所给文段 —
══════
第一,全面精准把握直接税与经济发展的良性互动关系,循序渐进扩大直接税税基范围,不断强化直接税在调节收入分配方面的功能作用。在共同富裕目标实现过程中,我们并不是要追求绝对平均化、无差异化,而是要秉持适度收入差距的理念,包容性发展能力的提升可能会引致一定的收入差距,我们需要通过直接税将其控制在适度范围内。从各国经验来看,充分发挥直接税在调节收入分配的功能作用,必须以较宽的税基甚至普遍征收为基础。从我国当前的直接税来看,无论是纳税人数量,还是税基范围,都处于相对不大的水平。健全直接税体系,需要不断扩大税基范围、逐步增加纳税人数量,根据经济发展形势的变化提高直接税对税收收入的贡献度,不可一蹴而就,随着广大人民群众的收入水平和发展能力不断提升,应相机抉择推进直接税改革。
第二,更好发挥直接税体系在促进适度社会流动方面的功能作用。从历史经验来看,保持适度的社会流动性,形成适度有序、公平正义的社会流动格局,不仅能够确保社会和谐稳定,而且能够有效激发广大人民群众的奋斗活力,运用自身的主观能动性和劳动价值创造社会财富,有助于实现高质量发展目标。充分、有效激发劳动活力,避免陷入不劳而获的境地,应成为直接税改革的核心理念之一。为此,应在充分保护合理、适度的财产性收入前提下,强化直接税的调控作用。比如,在部分大城市,房产出租成为部分群体获取财产性收入的重要渠道,这充分体现了市场在资源配置中发挥决定性作用。但是,一旦超过适度范围,就蕴含着潜在的社会风险,少数群体甚至不参与劳动就能够获得大量社会财富,而劳动群体租房不得不承受巨大的成本负担。长此以往,这种局面显然会对社会流动有着一定影响,这种情况下就需要充分运用税收手段加以调节,针对这类收入完善税制、强化征管,可以考虑将劳动积极性作为税制设计的重要因素之一。此外,加大适度社会流动性还要更加适应经济发展格局的变化,在职业替代和就业机会均等化方面有所作为。当前,随着数字经济的快速发展,职业替代度不断增加,就业结构受到重大影响,直接税要更好鼓励、引导市场资源配置,加大对教育领域特别是职业教育的投入,有效提升经济发展的韧性。
══════
提供信息 —
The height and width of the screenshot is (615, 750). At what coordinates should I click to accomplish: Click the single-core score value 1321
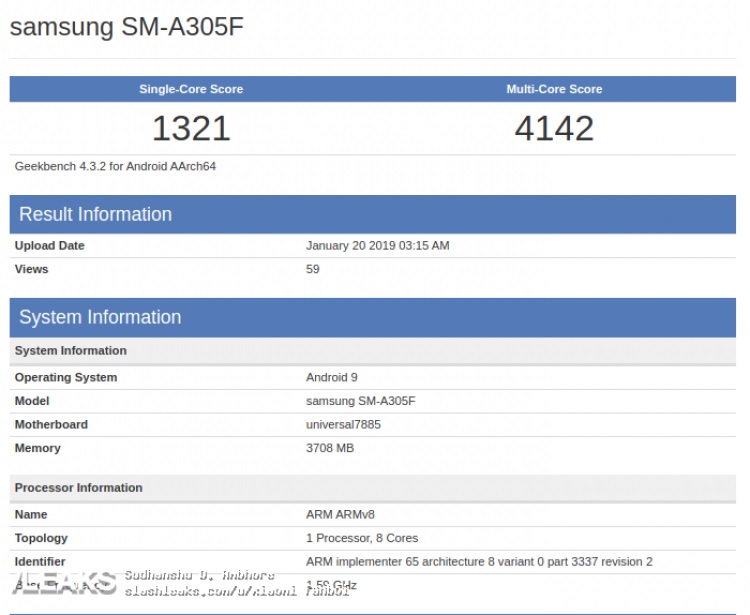(191, 128)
══════
简短题目 —
所给文段认为,房产出租收入一旦超过适度范围,就需要运用税收手段加以调节。请用一到三句话说明文中给出的理由。

练习结果 —
房产出租收入一旦超过适度范围,就蕴含潜在的社会风险:少数群体不参与劳动就能获得大量社会财富,而劳动群体租房要承受巨大的成本负担。长此以往,这种局面会对社会流动产生一定影响。